Monday, May 23, 2016

MORE ON INNOVATION. VITAL BUT EXTREMELY CHALLENGING.


A lecture last week at the Oxford Martin School, by Dan Kammen, climate adviser to President Obama, touched on the issue of negative carbon technologies, and emphasised its importance, a point made strongly in my blog a week earlier. And a reader commented that I had previously understated the task of introducing new technologies. Their observations have emphasised, for me at least, the research priority attaching to negative carbon options, and also the dangers of excessive reliance on a “silver bullet” to resolve the problems of climate policy.

The need for negative carbon

Professor Dan Kannen pointed to a particular category of research. Particle physics was fundamental in its character but not always obviously useful in an immediate way. Developing Edison’s light bulb had been usefulness driven but not fundamental. But sometimes we need use-inspired basic research. (The lecture at the Oxford Martin School can be viewed on Youtube.)

The very challenging objectives set in Paris, even if aspirational rather than obviously attainable, set a clear premium on negative carbon technologies. Although there are known processes that extract carbon dioxide, the most promising to date are those that form part of the natural carbon cycle, or derive from finding means to enhance it.  The task is to replicate or improve on a process with which nature and evolution have experimenting for hundreds of millions of years, to speed it up, and then to convert to an industrial scale of operation.  All this suggests that some research into basics, and some fundamental breakthroughs, are indeed going to be needed.

The value of finding a means of sequestrating carbon directly from the atmosphere is immense.  It is a backstop technology, as Myles Allen has also argued, that provides at least a partial insurance against the worst consequences of excess GHG and climate change. But in the absence of carbon pricing regimes that come remotely close to matching the value we should be attaching to carbon concentration reduction, it also hard to see how it translates into a product of immediate commercial value. It shares the characteristics of other forms of basic research but is essentially use inspired.

Moving from innovation to realisation

A visit to the Ecological Laboratory at Wytham Woods, and discussions with biologists there, reminded me of the complexity of biological processes and hence of “bio-solutions”.  Bill Gates’ optimism over the breakthrough that will “save the planet” is a natural extrapolation from the world of information technology, where a new algorithm can sometimes translate almost instantly into a new solution for an old problem. The biological world is both more complex and much less completely understood, by an order of magnitude. This reinforces concern for reliance on a single “silver bullet” drawn from development of processes in the natural carbon cycle. A biological approach to carbon capture may be a major contribution but it may well turn out to carry its own baggage in terms of unforeseen side effects, unanticipated costs, competition for land use, and public acceptability.

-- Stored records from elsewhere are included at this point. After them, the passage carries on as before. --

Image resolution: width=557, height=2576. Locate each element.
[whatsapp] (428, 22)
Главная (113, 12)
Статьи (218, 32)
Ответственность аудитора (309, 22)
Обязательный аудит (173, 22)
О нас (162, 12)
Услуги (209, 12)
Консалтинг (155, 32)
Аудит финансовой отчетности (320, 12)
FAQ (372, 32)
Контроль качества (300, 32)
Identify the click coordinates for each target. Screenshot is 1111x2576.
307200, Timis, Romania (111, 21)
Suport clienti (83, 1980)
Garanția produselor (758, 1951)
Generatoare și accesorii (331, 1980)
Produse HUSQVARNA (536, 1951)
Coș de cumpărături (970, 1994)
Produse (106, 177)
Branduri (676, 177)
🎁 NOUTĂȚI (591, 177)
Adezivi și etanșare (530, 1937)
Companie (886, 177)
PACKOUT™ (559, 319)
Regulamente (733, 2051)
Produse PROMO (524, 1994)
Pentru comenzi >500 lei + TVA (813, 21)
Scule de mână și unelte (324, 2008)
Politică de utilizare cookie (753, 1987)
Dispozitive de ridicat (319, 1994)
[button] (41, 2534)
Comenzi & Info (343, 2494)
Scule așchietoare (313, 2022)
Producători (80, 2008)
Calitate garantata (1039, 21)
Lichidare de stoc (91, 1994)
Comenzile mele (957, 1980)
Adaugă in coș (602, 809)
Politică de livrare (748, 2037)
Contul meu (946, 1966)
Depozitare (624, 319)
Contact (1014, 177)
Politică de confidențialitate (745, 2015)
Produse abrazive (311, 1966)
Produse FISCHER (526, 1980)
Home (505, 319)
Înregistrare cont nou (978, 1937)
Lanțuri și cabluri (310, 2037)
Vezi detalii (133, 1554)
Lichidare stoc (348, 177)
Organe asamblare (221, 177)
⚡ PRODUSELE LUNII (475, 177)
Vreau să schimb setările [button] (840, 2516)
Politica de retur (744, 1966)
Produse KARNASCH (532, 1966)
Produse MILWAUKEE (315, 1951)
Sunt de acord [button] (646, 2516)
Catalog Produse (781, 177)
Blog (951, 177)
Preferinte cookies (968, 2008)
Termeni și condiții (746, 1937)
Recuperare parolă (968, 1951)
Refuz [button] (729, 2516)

The second comment simply drew attention to the relatively slow pace of change  that typically accompanies major technical changes in energy technologies. Developments in solar energy and battery technology have been remarkable, but progress to effective deployment will still be a lengthy process. The world of energy, unfortunately, is more physical and less virtual. Its stranded assets have longer lives, central solutions with quantities of energy in concentrated form are almost by definition intrinsically dangerous, and the solutions need to penetrate every aspect of energy use. For these reasons we cannot depend on a single simple solution.